— Records to process —
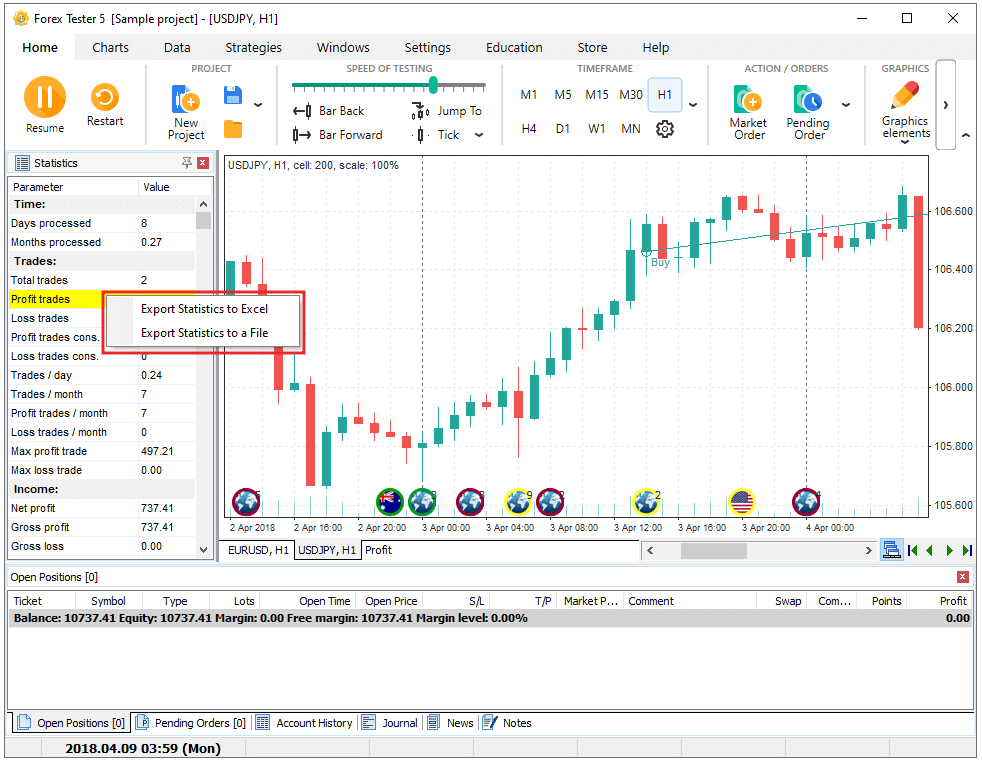Open the Strategies ribbon tab
The image size is (982, 764).
253,47
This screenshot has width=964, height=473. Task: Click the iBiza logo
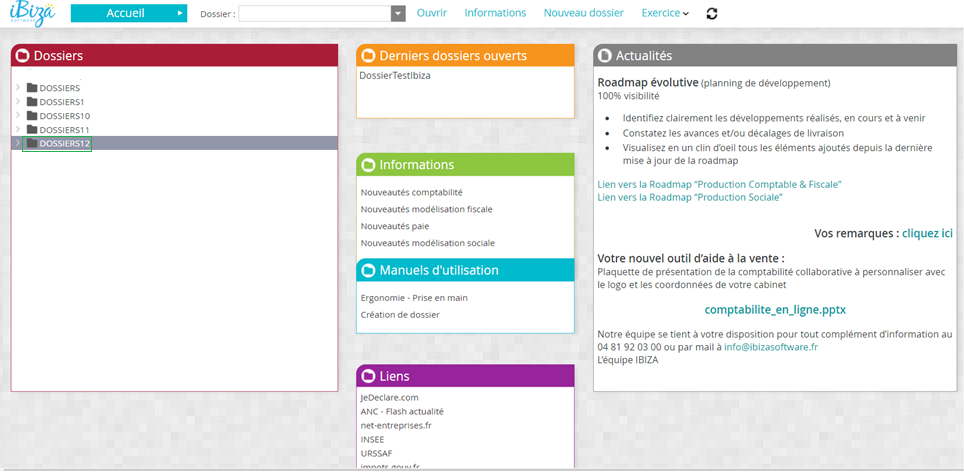[x=33, y=14]
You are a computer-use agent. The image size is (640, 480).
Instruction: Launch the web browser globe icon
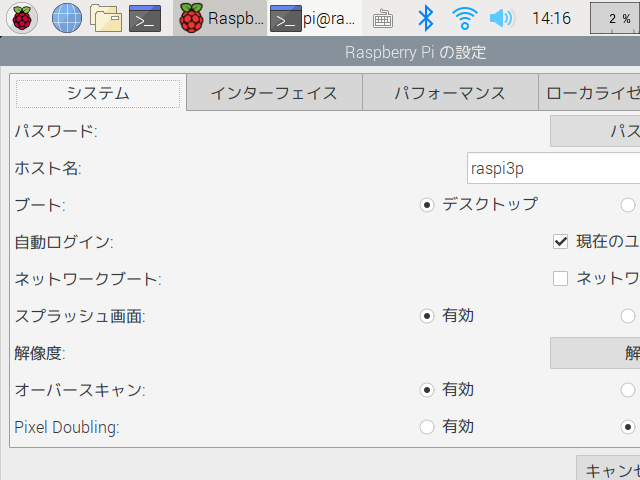coord(66,18)
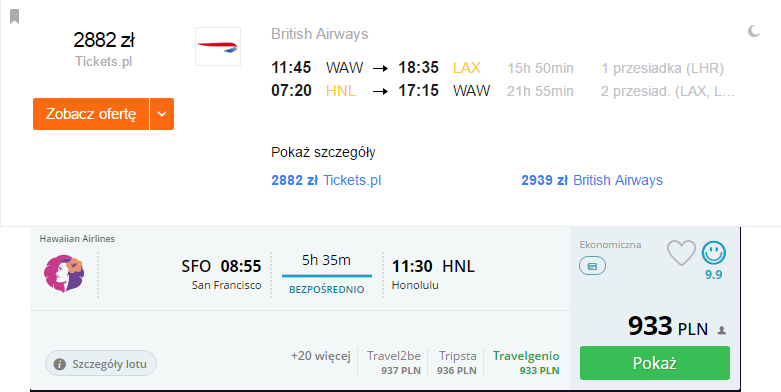Screen dimensions: 781x392
Task: Click the Hawaiian Airlines logo
Action: [64, 273]
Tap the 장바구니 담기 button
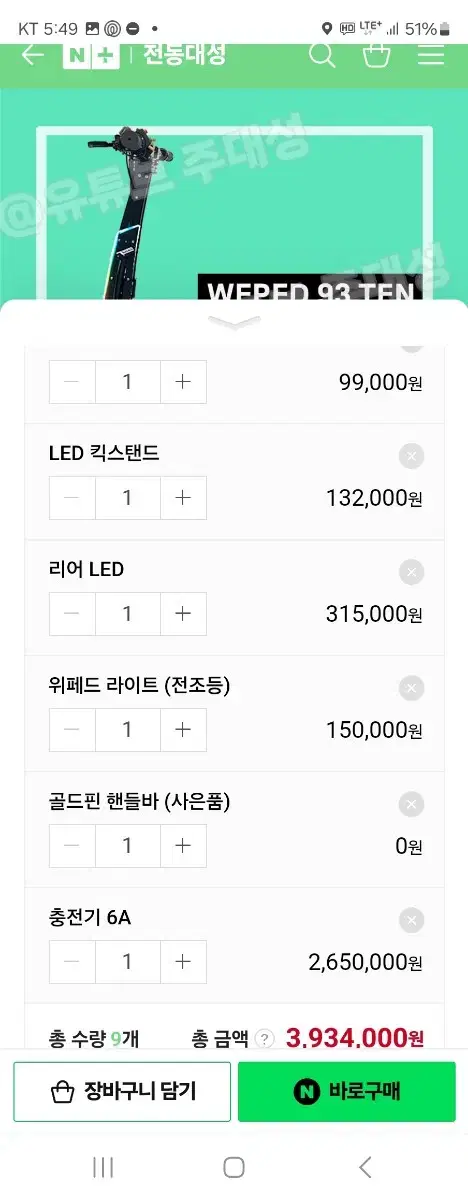468x1200 pixels. tap(122, 1091)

— Your task —
Please print the lines from the one holding "Instruction: Launch the" through the end of the records above, unchanged and with the pictures left out.

— Solution for this problem —
Instruction: Launch the web browser globe icon
coord(66,18)
Screen dimensions: 781x392
Task: Click the Hawaiian Airlines logo
Action: [64, 273]
Tap the 장바구니 담기 button
468x1200 pixels. tap(122, 1091)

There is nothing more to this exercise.